読む文章:
<<<<

日本酒は穀類の中で稲作文化の流れの中にありますが、ではそのル−ツは 稲作の最も早いといわれるインドなのか、 中国からなのか、いろいろな説がございますが、私は最も近い隣国である中国からではないのかと思います。
漢の事始史書による中国の酒の記録には、 今から3665年位程前の殷の時代に始まったと言われております。
中国の酒の逸話の中に、 禹(う)の時代になって狄儀(てきぎ)という人物が偶然、 米と水(キビと麦の説もあり)から酒を造ったのであったが、 それまでの酒はただ薄っぺらで、米の酒の芳醇無比、甘味無類の味わいに比べ問題にならなかった。
狄儀は早速、禹王に米の酒を献上し、自分の発明した酒を「天の美禄」と自慢し、 日頃、民衆の為に身を粉にして尽くす禹王に酒をもって慰めた。
王は一口飲んでみると「なるほど旨い」、二口飲んでみると「何と甘美な喉越しか」王は三杯、 四杯と重ね味わううちに体が綿の様にぐったりとなり、 意識が朦朧と目が霞んでいつのまにか眠り込んでしまった。
翌朝、狄儀は王に呼び出された。大得意の態度でまかり出たのだが、王の言葉は意外であった。「お前の造った酒は旨い事は知っている。しかし それから先の事は一向に知らないらしい。この酒は飲めば飲むほど、飲みたくなる酒だ。そして、しまいには目がくらみ、あたりが何も判らなくなってしまったではないか。いづれ旨い酒の為に国を滅ぼすものが出るに違いない。それゆえ、今日限りで酒を造るのはまかりならぬ。」と叱りつけたそうです。
これは「米の酒は美味しく、安らぎを与えるけれど、ほどほど呑め」と言う教えなのです。酒に飲まれて、自覚を失ってはだめだと言う事なのでしょうね。

>>>>

使えるデータ:

<<<<

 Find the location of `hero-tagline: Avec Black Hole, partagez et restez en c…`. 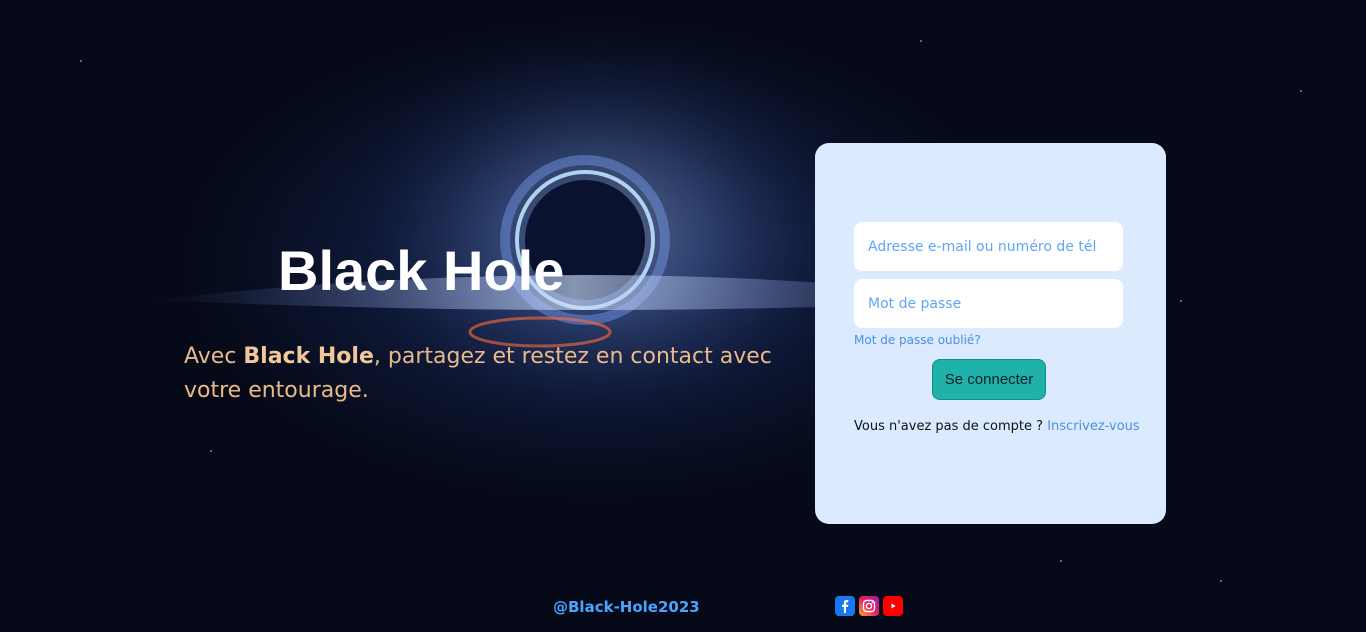

hero-tagline: Avec Black Hole, partagez et restez en c… is located at coordinates (489, 374).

>>>>

やること: 日本酒のルーツと中国の酒の逸話についての文章を、最後の文のあとから続けて書いてください。 ここに並んだ行は、上の文章とは別の資料です。

回答:
では、日本酒の酒造りの歩みと申しましょうか、どのような経緯を経て今日の清酒造りの方法が出来上がったのでしょうか。
酒造りに携わったのはどの様な人々で、彼らはどの様に酒を造ったのか、時代の背景を辿って日本の酒造りがどう変わっていったのか。いつ、誰が、どの様に、となりますね。
江戸時代に入ってから、一世紀後の元禄期には近畿地方ですでに、 千石(18万リットル)〜二千石(36万リットル)の生産規模を持った造りの酒屋の成り立ちがみられます。
江戸時代を通じて「どぶろく」と呼ばれる酒は、 封建の世の庶民にこよなく親しまれてきました事はご承知のとうりで、 今も「どぶろく」の愛称は酒好きの人達には懐かしい響きを持っております。
日本の酒造りに対して、初めて西欧の近代科学的解析を行なったのは、明治の初め来日した御雇い教師R.Wアトキソンであったそうです。
これを契機に近代科学的な試験研究が始められたのですが、昔は、清酒とは言わず「すみさけ」、或は「諸白(もろはく)」と呼び、 掛米、麹米と精白した米を使って造ったもので、これに対し、にごり酒は「どぶろく」と言い、掛米だけで造った「片白」とも言ったのです。